Influence of Multi-Axial Isothermal Forging on the Stability of Martensitic Transformation in a Heusler Ni-Mn-Ga Alloy

• Published in: Transactions of the Indian Institute of Metals Vol. 74; no. 10; pp. 2481 - 2489
• Main Authors: Musabirov, I. I., Safarov, I. M., Galeyev, R. M., Afonichev, D. D., Gaifullin, R. Y., Kalashnikov, V. S., Dilmieva, E. T., Koledov, V. V., Taskaev, S. V., Mulyukov, R. R.
• Format: Journal Article
• Language: English
• Published: New Delhi Springer India 01.10.2021; Springer Nature B.V
• Subjects: Alloys; Anisotropy; Bend properties; Bend tests; Chemistry and Materials Science; Corrosion and Coatings; Deformation; Degradation; Forging; Heusler alloys; Magnetic properties; Manganese; Martensitic transformations; Materials Science; Mechanical properties; Metallic Materials; Nickel base alloys; Original Article; Thermal cycling; Thermomechanical properties; Thermomechanical treatment; Tribology; True strain; Martensitic transformation; The shape memory effect; Ni–Mn–Ga; Anisotropy; Heusler alloy; Multi-axial isothermal forging
• ISSN: 0972-2815; 0975-1645
• DOI: 10.1007/s12666-021-02349-9

The Heusler alloys demonstrate magnetically induced strain and magnetocaloric properties, but the mechanical properties are poor.

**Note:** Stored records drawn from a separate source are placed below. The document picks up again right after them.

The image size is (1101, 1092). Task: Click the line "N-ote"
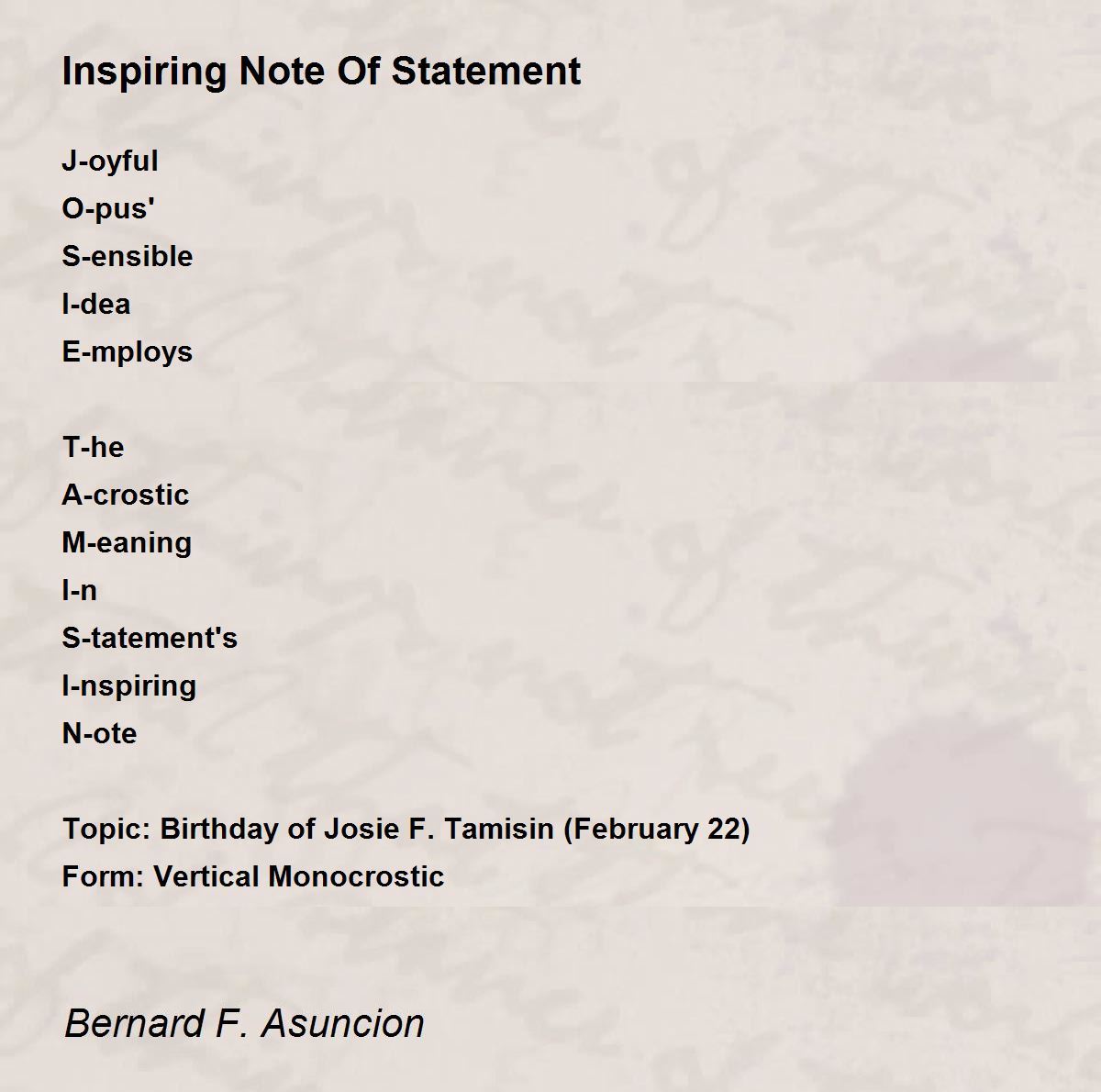pos(99,733)
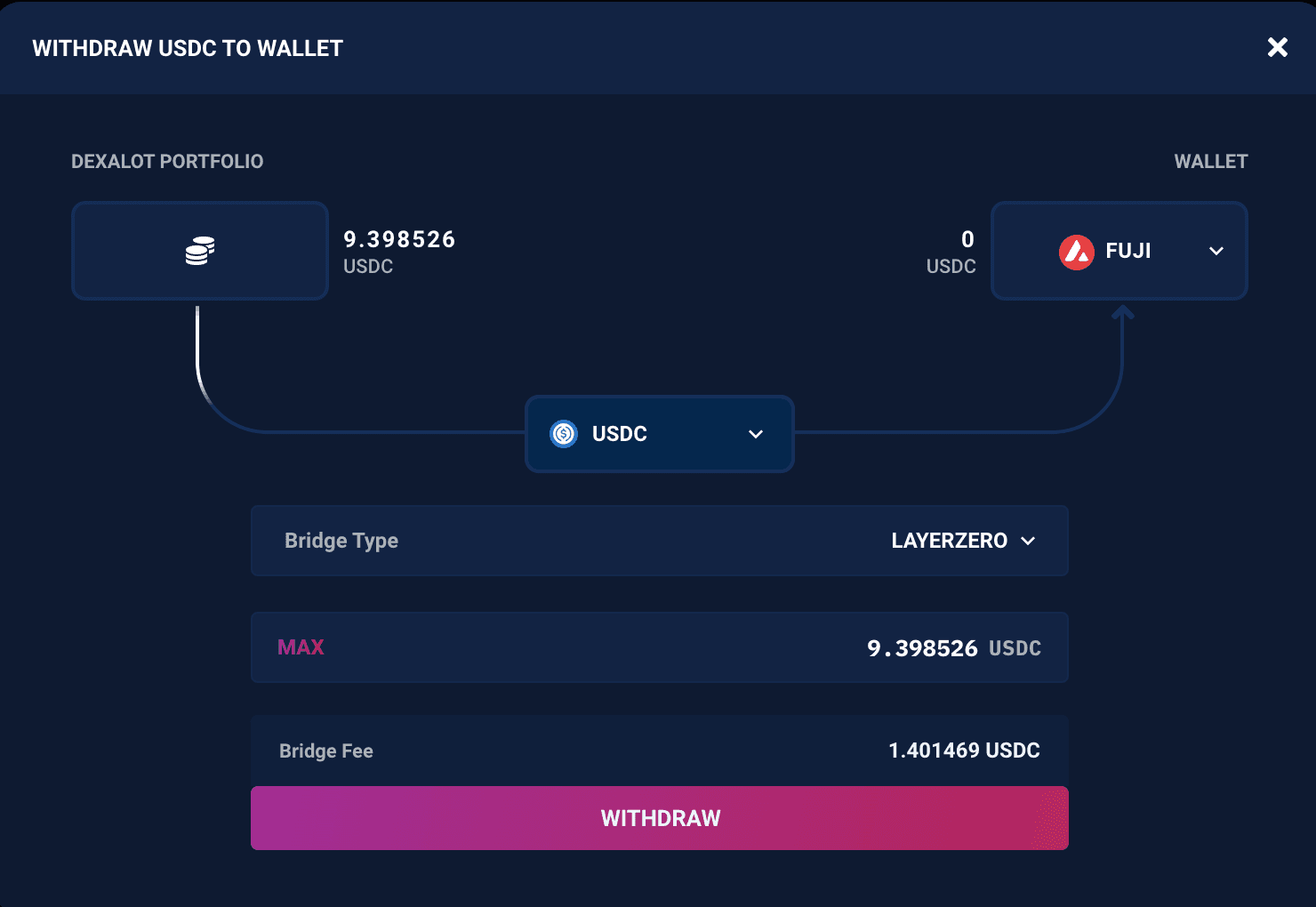
Task: Click the Bridge Type label
Action: pyautogui.click(x=341, y=541)
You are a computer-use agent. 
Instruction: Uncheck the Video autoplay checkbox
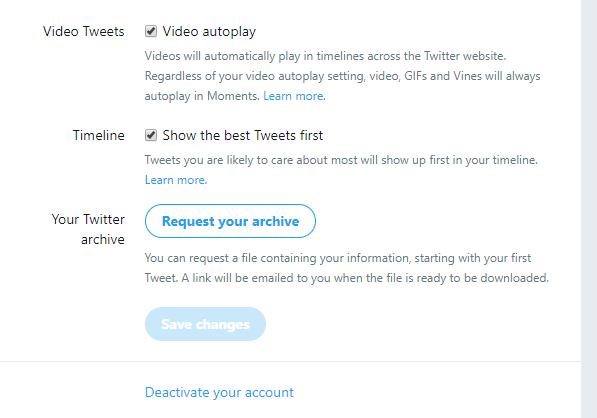(151, 31)
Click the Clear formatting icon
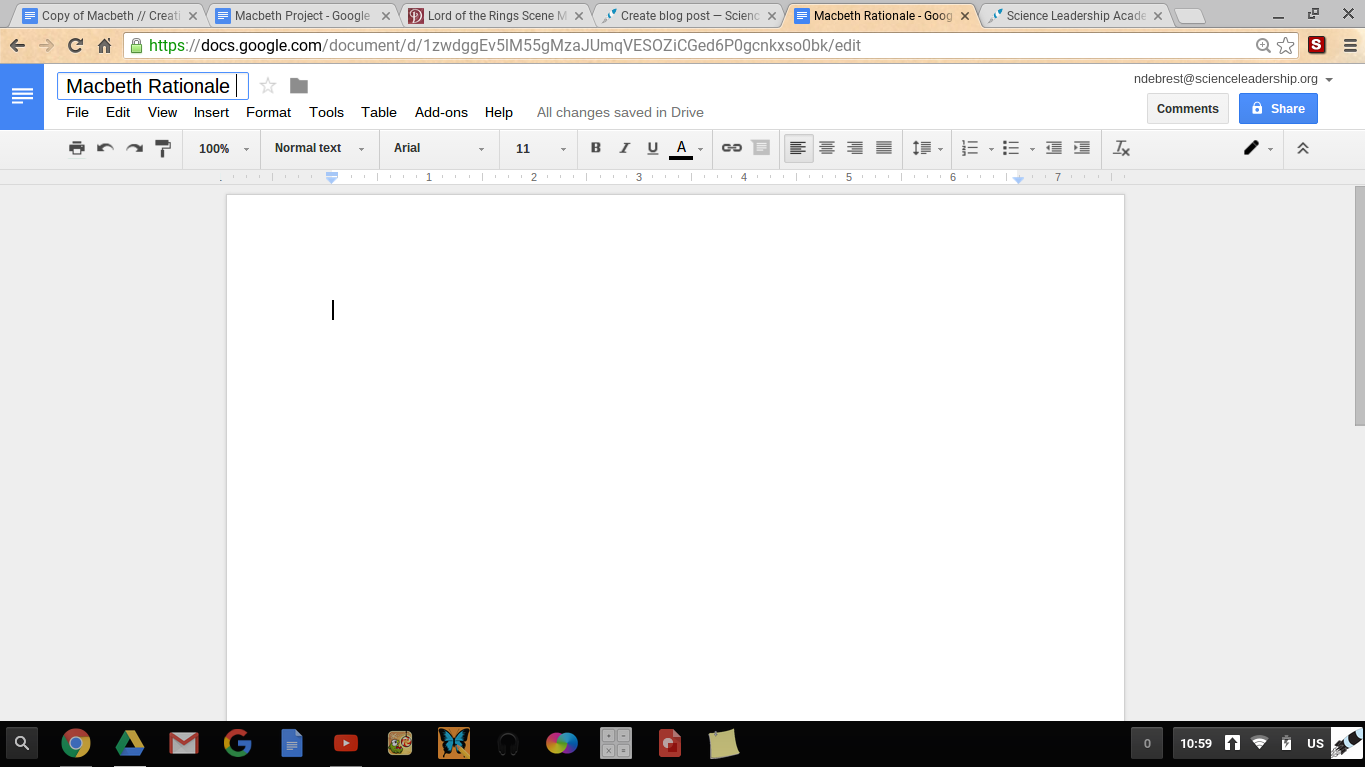This screenshot has width=1365, height=767. point(1121,148)
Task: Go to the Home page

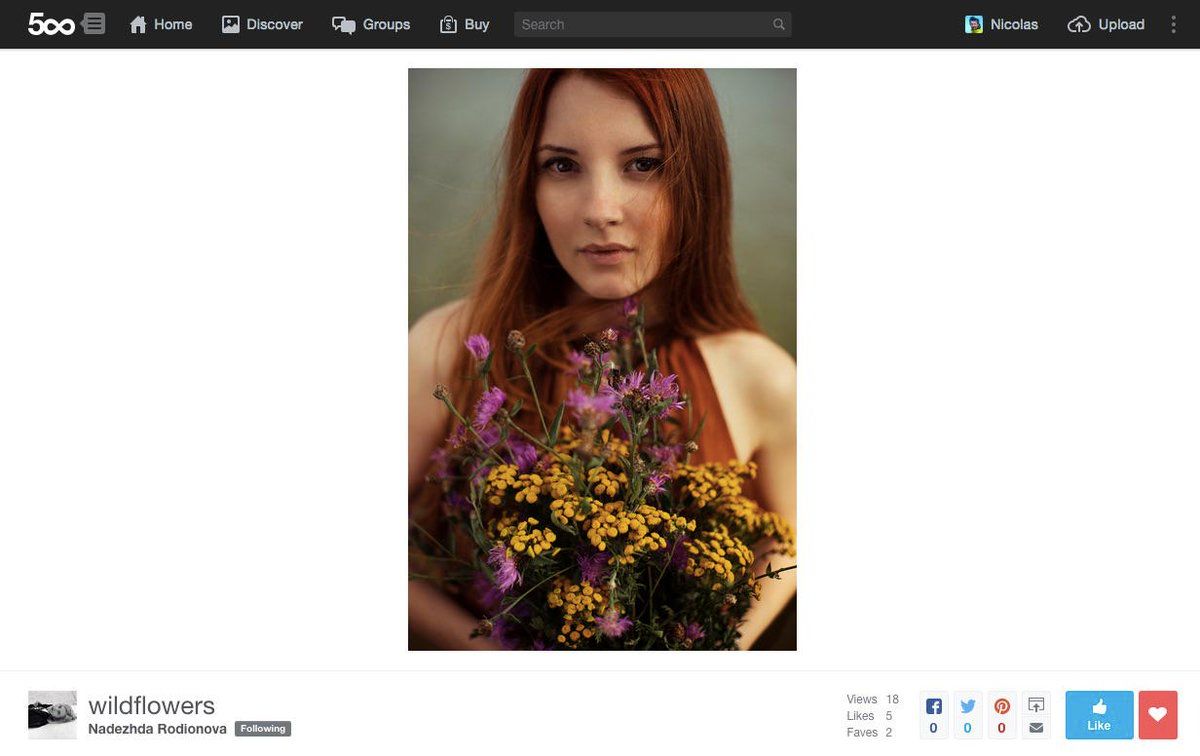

Therefore, in this work, the influence of thermomechanical treatment on the properties of Ni-Mn-Ga-Si Heusler alloys is considered. The effect of multi-axial isothermal forging on functional properties of the Ni 2.30 Mn 0.73 Ga 0.90 Si 0.07 alloy at 973 K and true strain (e) of 3.9 is presented. It is shown that a unique two-phase microstructure is formed as a result of forging. The large grains in the size range of 100–200 µm are surrounded by a fine-grained structure. The study of the thermomechanical properties by the three-point bend test has shown that the alloy demonstrates a single-stage reversible deformation of 3.1% at a constant stress of 860 MPa as compared to the same alloy in the as-cast condition which shows 2% at 380 MPa. The specimen demonstrates a reversible deformation of 5% without any degradation during thermal cycling (with a base of up to 4000 thermal cycles) under a stress of 550 MPa and up to 5% with degradation occurring at 700 thermal cycles under a stress of 650 MPa. Thus, forging makes it possible to obtain a material with higher operational properties and greater resistance to fracture during multiple cycles of martensitic transformation. In this case, it is possible to obtain anisotropy of properties equal or close to that of the specimen in the as-cast state.